* _THE TASK_: Rewrite the rows in the stretch from the line containing "The image size is (438, 241)." through the line containing "coord(31,351)", replacing "language indicator" with "language button" and leaving everything else unchanged. Omit the pictures from your answer.

* _MATERIALS PROVIDED_:
--

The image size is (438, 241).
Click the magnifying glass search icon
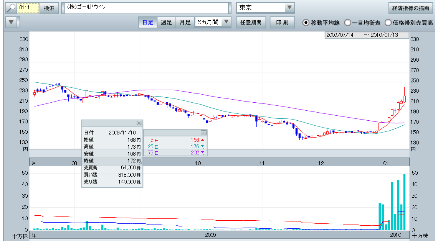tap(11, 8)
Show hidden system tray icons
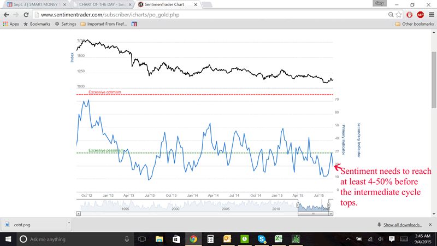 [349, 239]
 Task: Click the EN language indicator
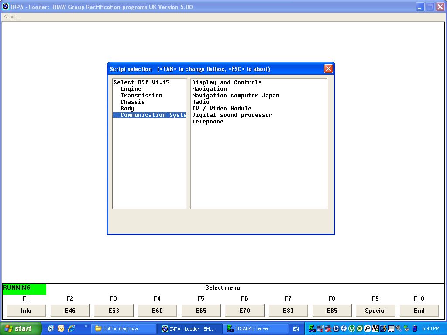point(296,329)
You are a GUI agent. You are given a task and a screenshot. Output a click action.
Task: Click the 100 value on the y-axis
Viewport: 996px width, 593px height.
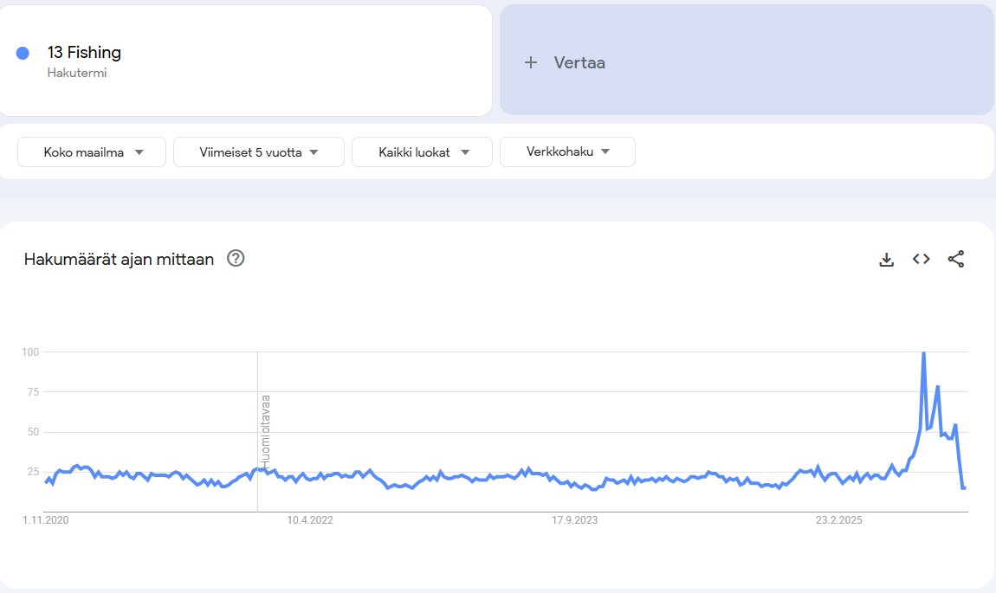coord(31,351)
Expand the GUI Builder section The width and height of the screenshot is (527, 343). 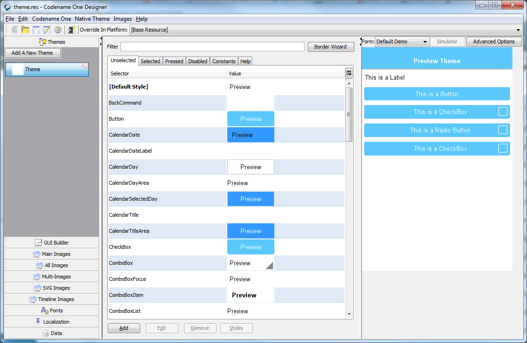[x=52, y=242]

--

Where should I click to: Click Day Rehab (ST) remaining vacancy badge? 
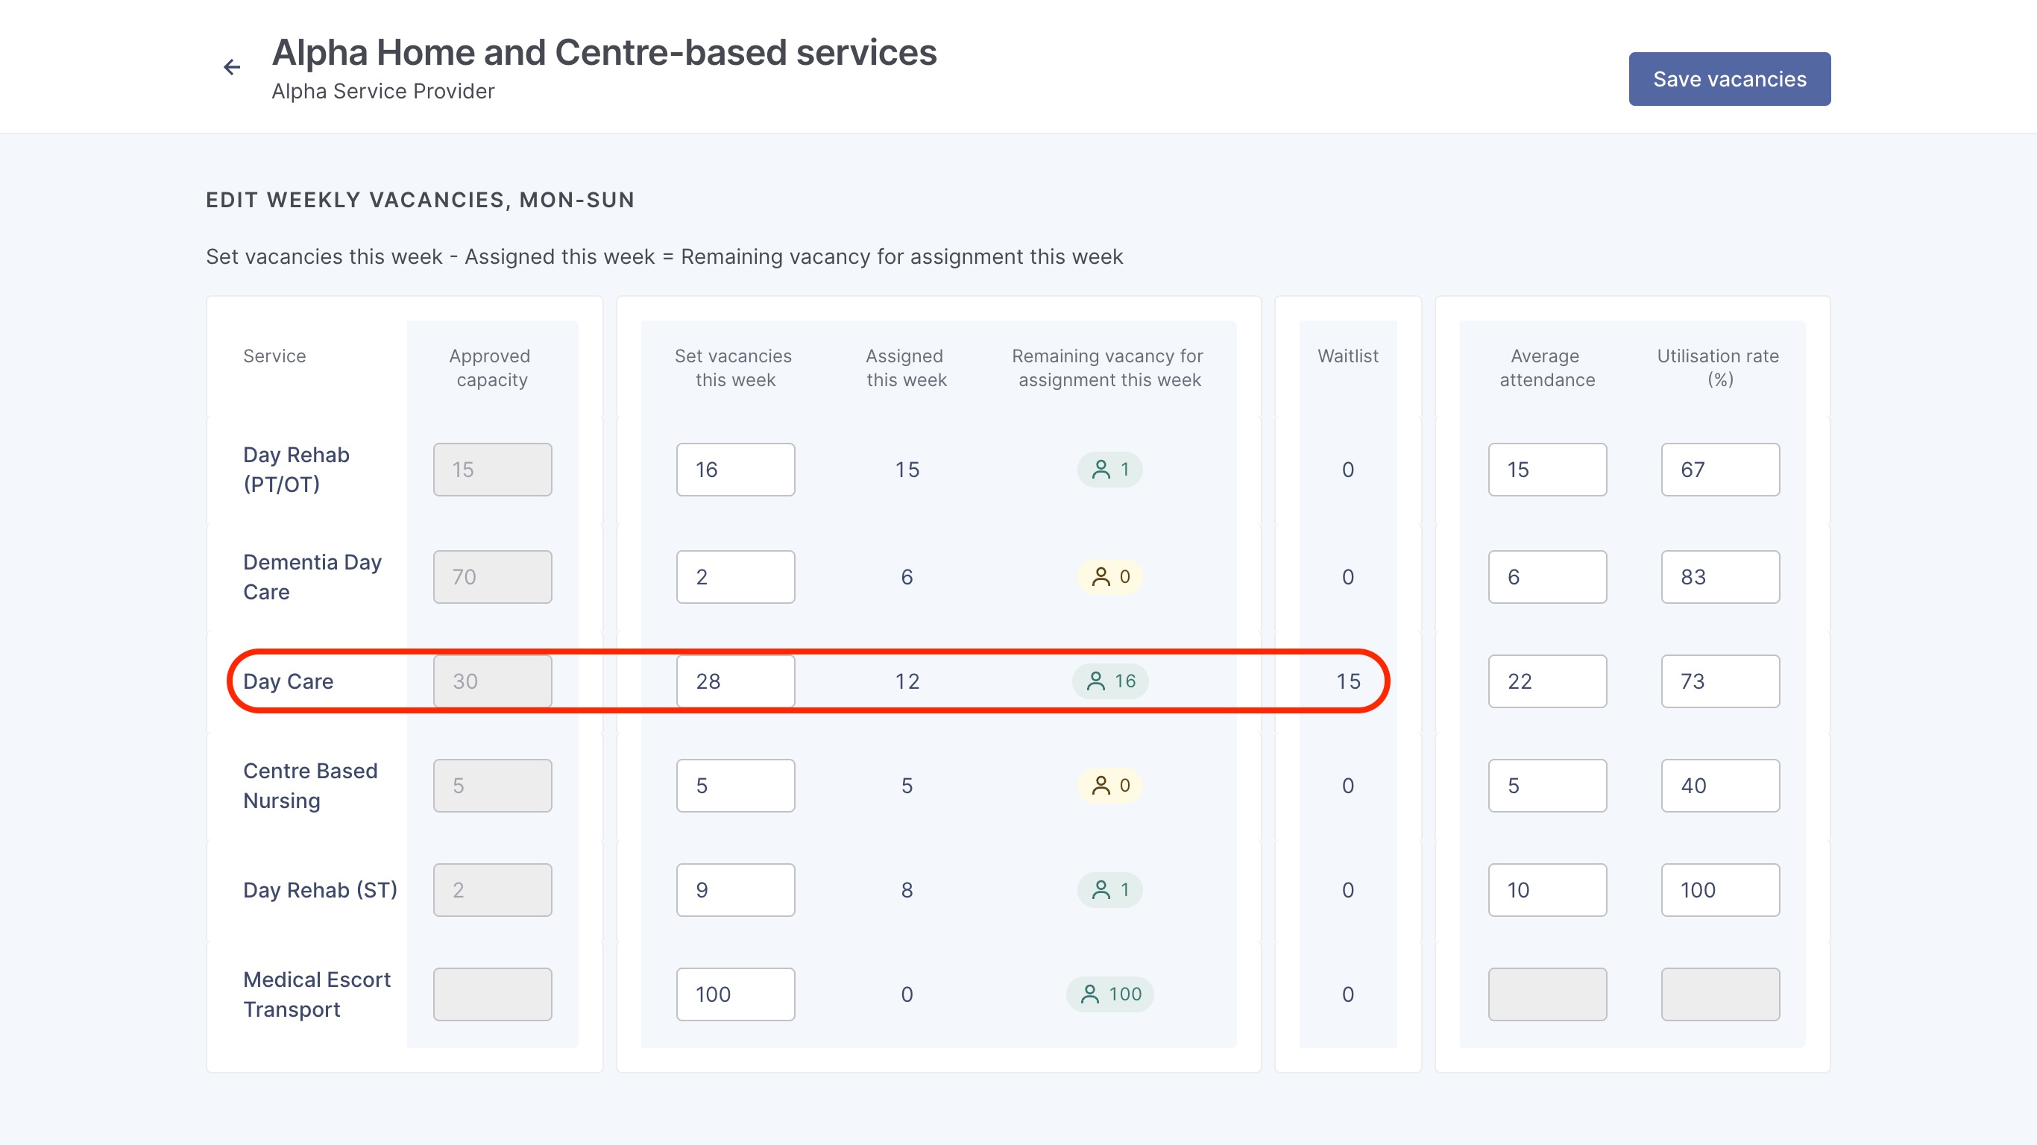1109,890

--

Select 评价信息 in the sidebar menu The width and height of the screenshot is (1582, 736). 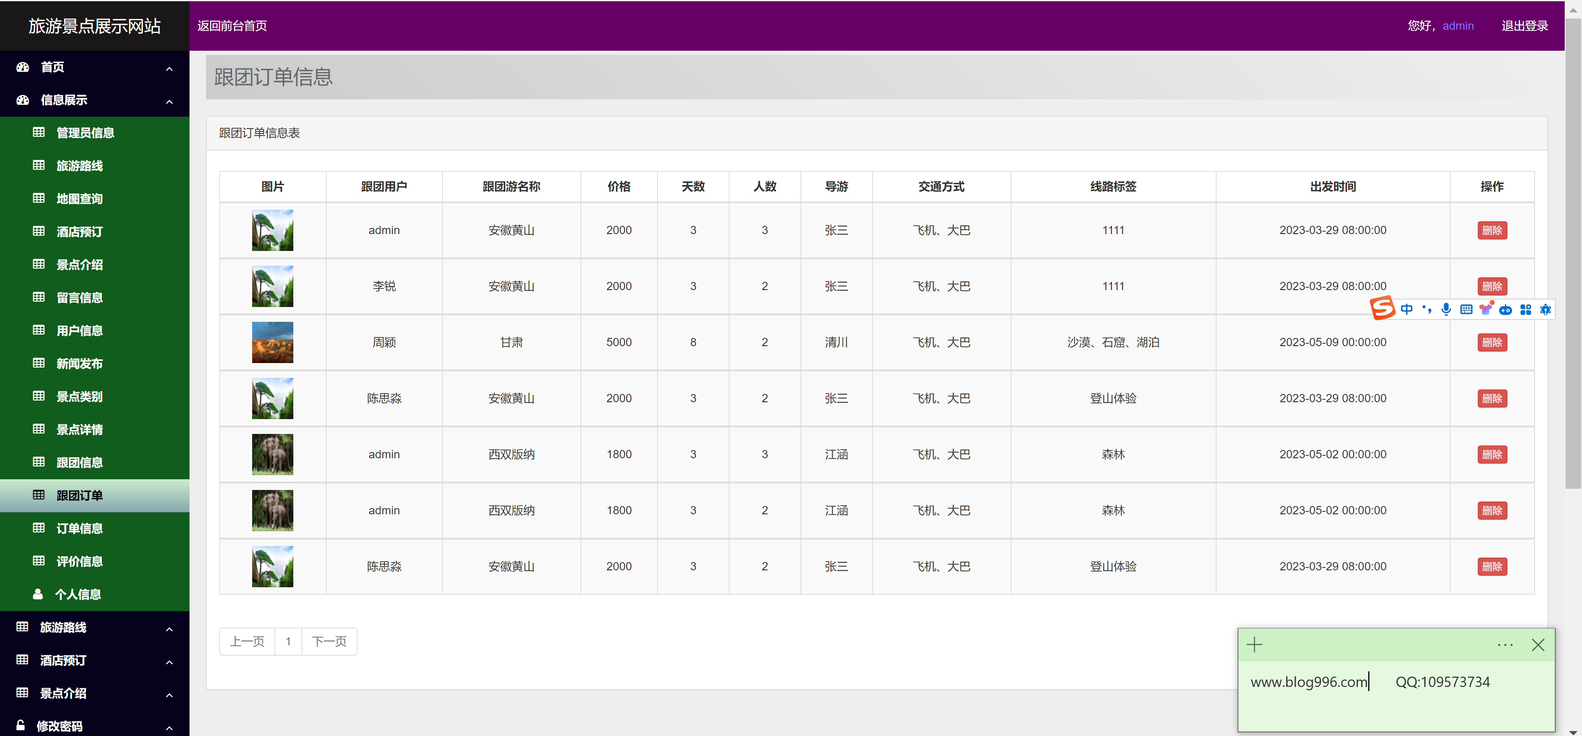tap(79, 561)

--

* _TASK SOLUTION_:
The image size is (438, 241).
Click the magnifying glass search icon
tap(11, 8)
Show hidden system tray icons
 [349, 239]
 Task: Click the EN language button
point(296,329)
You are a GUI agent. You are given a task and a screenshot. Output a click action.
Task: Click the 100 value on the y-axis
Viewport: 996px width, 593px height.
coord(31,351)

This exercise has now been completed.